Eventually, exhausted and all laughed out, they wandered across to the rifle-shooting.
‘Now,’ he said. ‘Do I come over all macho and try to win you the big stuffed tiger? Or is this where you push me aside and prove that you’re the Annie Oakley of Richmond?’
‘Never held a gun in my life, honest!’ she told him. ‘Charlie might like that tiger,’ she said, pointing to the array of stuffed-toy prizes, ‘though possibly a smaller version would be less terrifying for him. It’s about ten times his size!’
‘The smaller one it is then.’ Ben handed over the cash to a massively overweight blonde bulging out of a purple satin micro-skirt, and picked up the rifle, peering down the
sight line. Men always do this, she thought, always try to look as if a gun is something they’re really familiar with, because that’s the blokey way to be. How often would a freelance feature-writer have handled a gun? All the same, every one of Ben’s shots hit the target.
‘Hey, brilliant!’ Sara hugged him, out of spontaneous delight.

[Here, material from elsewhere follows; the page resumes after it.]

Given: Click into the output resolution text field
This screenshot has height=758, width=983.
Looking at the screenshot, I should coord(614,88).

His arms were round her, his mouth brushed lightly against hers. She moved away, the moment passing, but she knew she’d think of it later when she was on her own.

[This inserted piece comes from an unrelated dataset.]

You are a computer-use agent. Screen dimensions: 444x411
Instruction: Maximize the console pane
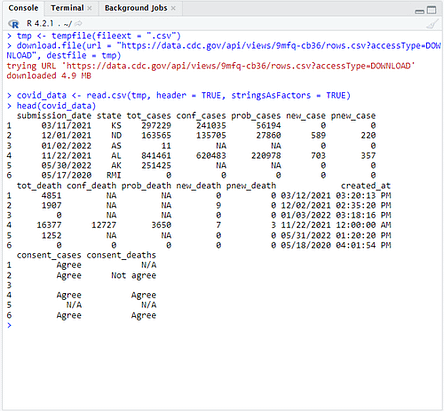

‘Just call me Bill Cody. Which prize for you, my lady?’ he asked her. ‘Big tiger? Medium? Or can I interest you in the leopard?’
‘Medium tiger, please.’ She pointed to one that seemed to have a knowing smirk. The purple-clad giantess handed it to Ben with no suggestion of a smile. He gave the tiger to Sara and she cuddled it against her.

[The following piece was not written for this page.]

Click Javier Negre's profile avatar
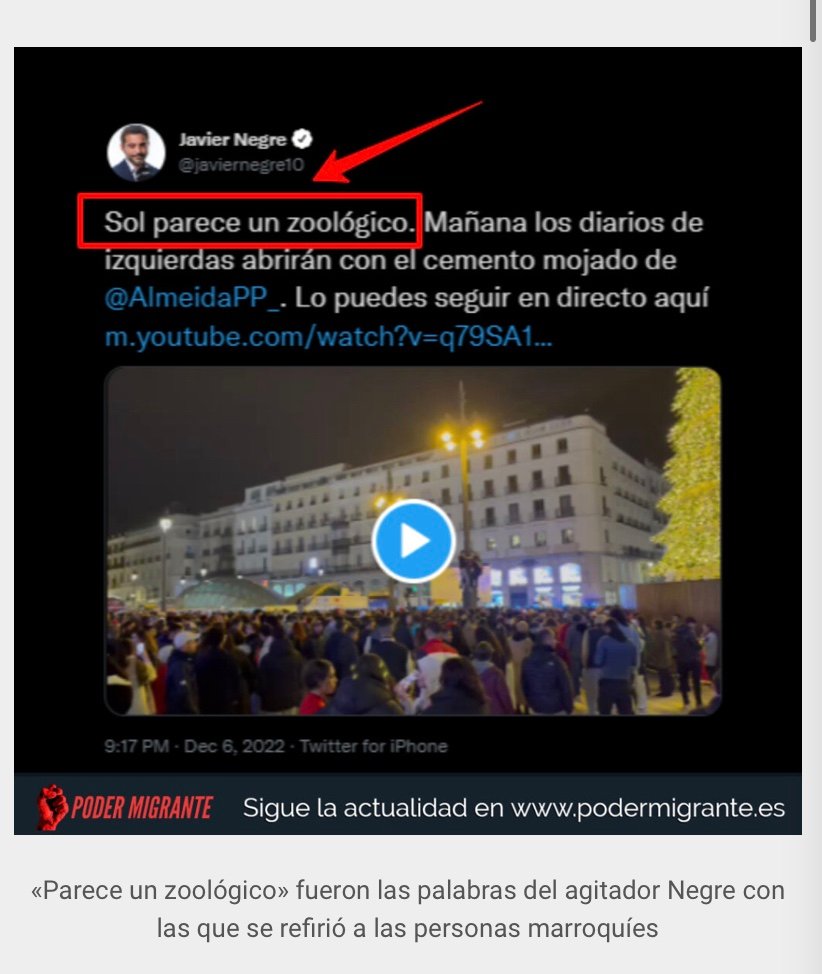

‘What will you call him?’ Ben asked as they strolled towards the candyfloss van. The fairground was filling up now; families were out, schoolkids were roaming in giggly groups and there were shrieks from the rides.
‘Putney,’ she said. ‘The fish was called Abingdon after the fair where we won him, so it seems right, somehow.’
‘Every chance this one won’t triple in size, too.’
It was well into the rush hour as Ben drove them home. Confidently, he whizzed through various back roads so they didn’t have to sit in stationary traffic. Sara was glad – she wanted to get back now. While she had been pressed by G force against Ben on the Waltzer and his arm was round her, she’d thought of Conrad and what he might be doing at home while she was out having teenage-type shrieky fun, clutching the big cheap toy and feeling sticky with candyfloss. Suppose he had another go at burning something? The entire house? Himself ? She imagined the girls distraught, saying, ‘But where were you?’ Would it come to this, that she’d be afraid to leave Conrad unsupervised, or was it just that she felt guilty being with someone else, tempting fate, perhaps?
‘OK, would you like me to drop you?’ Ben asked as they approached the riverside. Of course, he didn’t yet know where she lived. She still slightly wanted to keep it that way, still be Sara McKinley for a free-spirited while, put off the moment when he said, as he surely would, ‘Ah! So your husband is Conrad Blythe-Hamilton!’